Rosalind did not make any reply. She called her little sister to her presently, but Amy declared that she was “reading a book,” which was, under Mrs. Lennox’s sway, a reason above all others for leaving the little student undisturbed. Mrs. Lennox had not been used to people who were given to books, and she admired the habit greatly. “Don’t call her if she is reading, Rosalind. I wonder how it is the rest of you don’t read. But Amy always has her book. Perhaps it is because of reading so much that she is so pale. Well, Uncle John is coming to-morrow, and he will want the children to take long walks, and I dare say all this little confusion will blow away. I wish John had come a little sooner; he might have tried the ‘cure’ as well as me, for I am sure he has rheumatism, if not gout. Gentlemen always have one or the other when they come to your uncle’s age, and it might have saved him an illness later,” said Aunt Sophy. She had to go away in her chair, in a few minutes, for her bath, and it was this that made her think what an excellent thing it would be for John.

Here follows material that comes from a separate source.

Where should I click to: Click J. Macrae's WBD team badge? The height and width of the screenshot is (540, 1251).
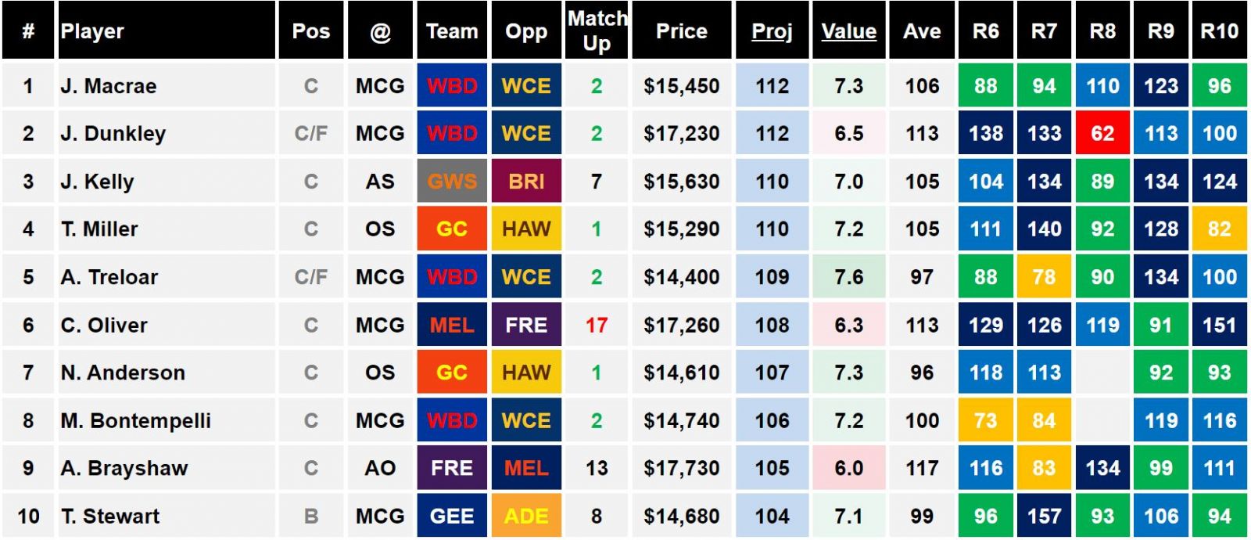(x=452, y=85)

When she had gone, Rosalind sat very silent with her two little sisters in the room. Sophy went on talking, while Rosalind mused and kept silent. She was so well accustomed to Sophy talking that she took little notice of it. When the little girl said anything of sufficient importance to penetrate the mist of self-abstraction in which her sister sat, Rosalind would answer her. But generally she took little notice. She woke up, however, in the midst of one of Sophy’s sentences which caught her ear, she could not tell why.

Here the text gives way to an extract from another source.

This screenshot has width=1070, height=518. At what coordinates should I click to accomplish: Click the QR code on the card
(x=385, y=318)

“Think it’s a real lady?” Sophy said. It was at the end of a long monologue, during which her somewhat sharp voice had run on monotonous without variety. “Think it’s a real lady? There could be no ghost here, or if there was, why should it go to Johnny, who don’t understand, who has no sense. I think it’s a real lady that comes in to look at the children. Perhaps she is fond of children; perhaps she’s not in her right mind,” said Sophy; “perhaps she has lost a little boy like Johnny; perhaps—” here she clapped her hands together, which startled Rosalind greatly, and made little Amy, looking up with big eyes from within the curtain, jump from her seat; “I know who it is—it is the lady that gave him the toy.”

“The toy—what toy?”

“Oh, you know very well, Rosalind. That is what it is—the lady that had lost a child like Johnny, that brought him that thing that you wind up, that runs, that nurse says must have cost a mint of money. She says mint of money, and why shouldn’t I? I shall watch to-night, and try if I can’t see her,” cried Sophy; “that is the lady! and Johnny is such a little silly he has never found it out. But it is a real lady, that I am quite certain, whatever the children say.”

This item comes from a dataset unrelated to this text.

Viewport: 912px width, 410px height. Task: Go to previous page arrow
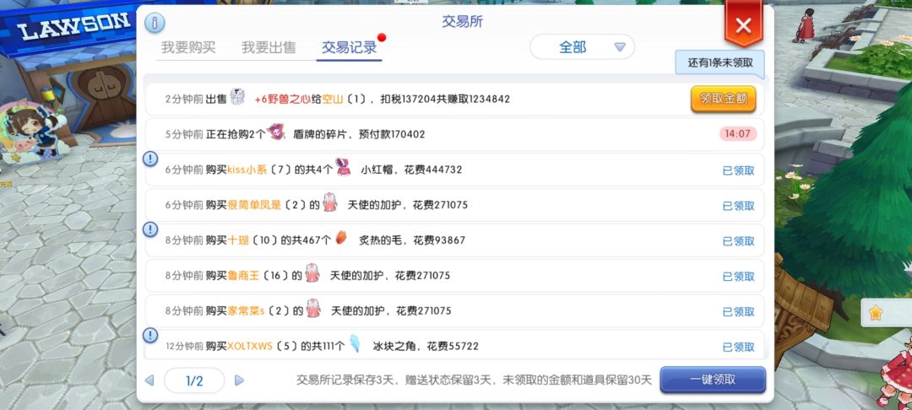pos(149,380)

“But Amy has never seen anything, Sophy, or heard anything,” Rosalind said.

“Oh, Rosalind, how soft you are! How could she help hearing about it, with Aunt Sophy and you rampaging in the room every night! You don’t know how deep she is; she would just go on and go on, and never tell.”

“Amy, come here,” said Rosalind.

“Oh, please, Rosy! I am in such an interesting part.”

“Amy, come here—you can go back to your book after. Sophy says you have heard about the lady Johnny thinks he sees.”